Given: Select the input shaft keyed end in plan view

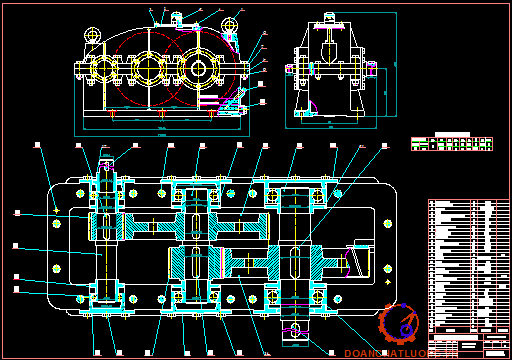Looking at the screenshot, I should pyautogui.click(x=106, y=165).
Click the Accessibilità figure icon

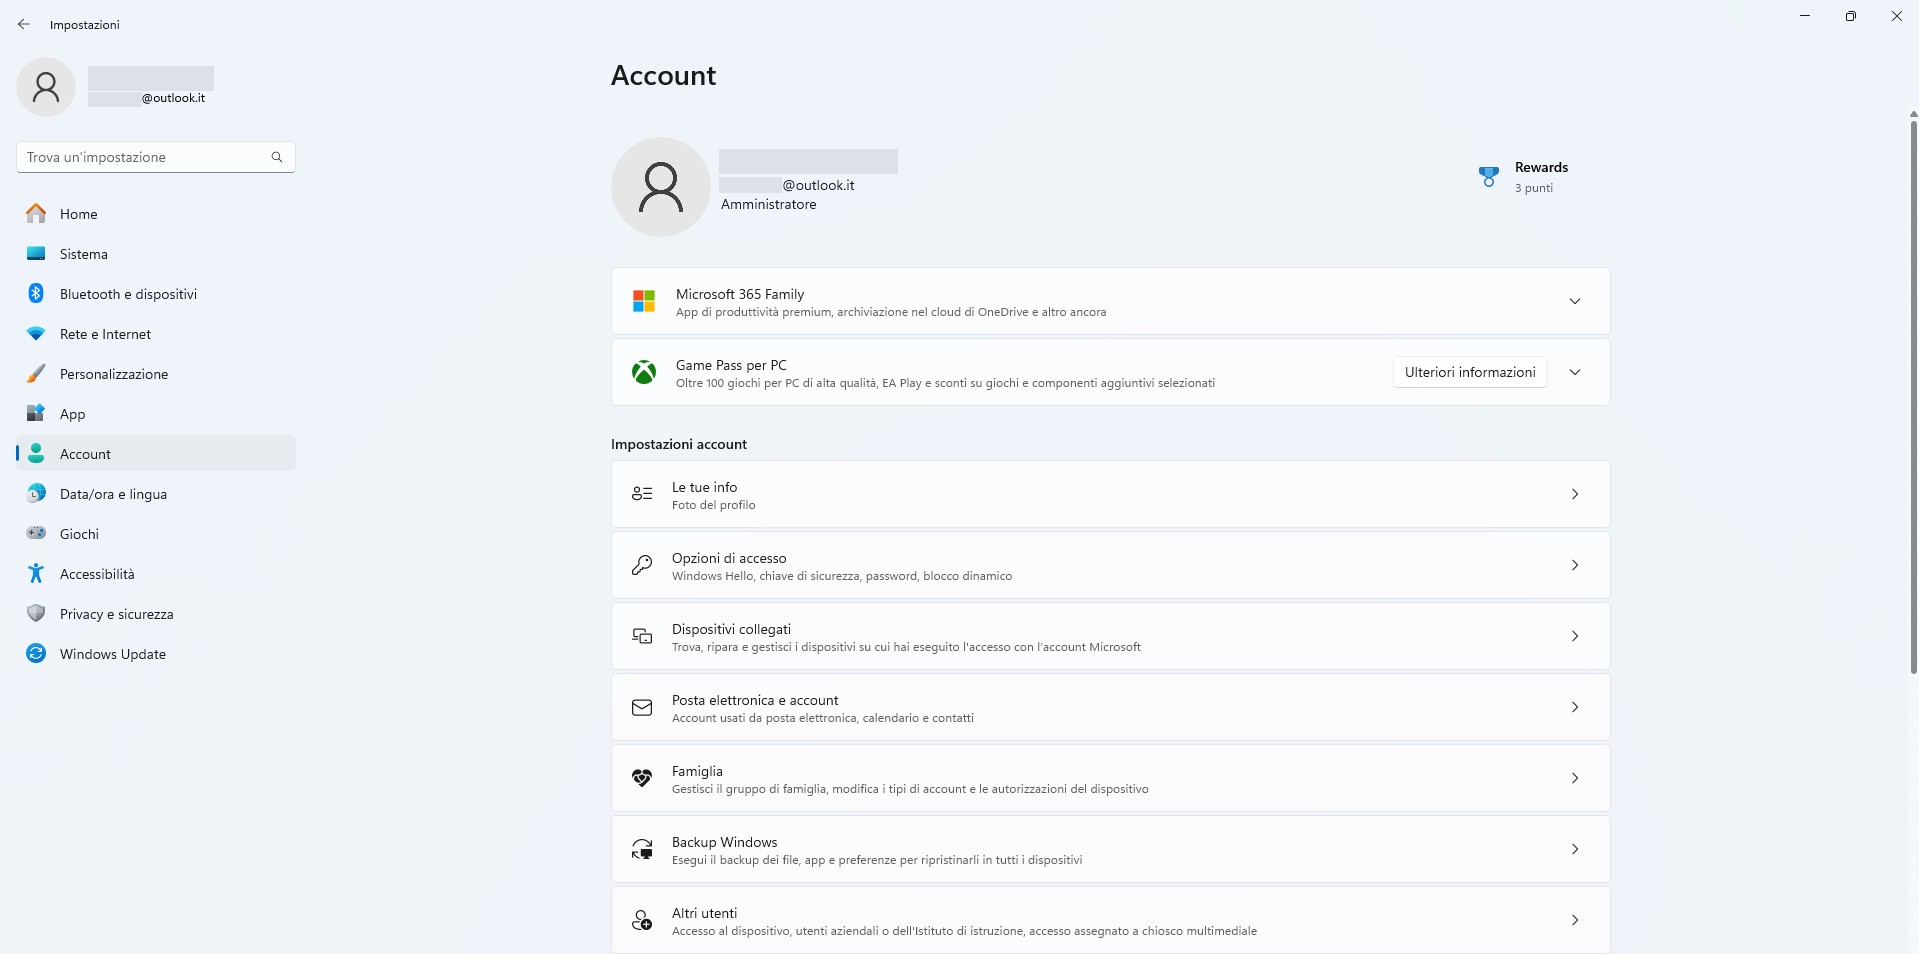coord(36,573)

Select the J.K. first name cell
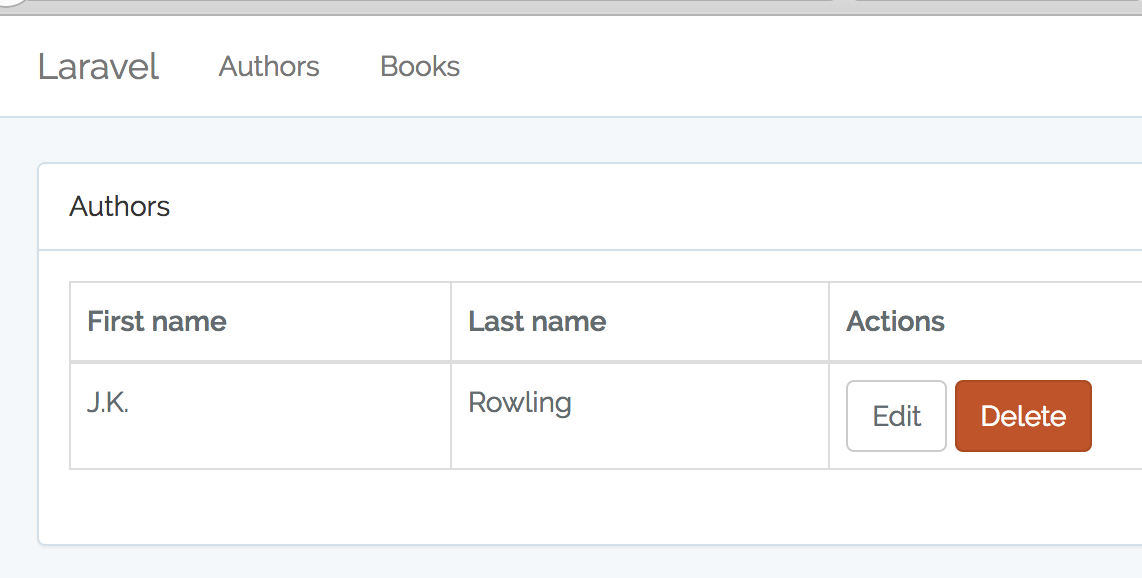tap(108, 404)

■ ■ ■ ■ ■

### Aim of the task
Extract the lines beginning with the one that contains "Click the Accessibilità figure icon" and ending with the last line of the listing. Keep them exact and drop the pictures.

### Response to this exercise
Click the Accessibilità figure icon

coord(36,573)

Select the J.K. first name cell
tap(108, 404)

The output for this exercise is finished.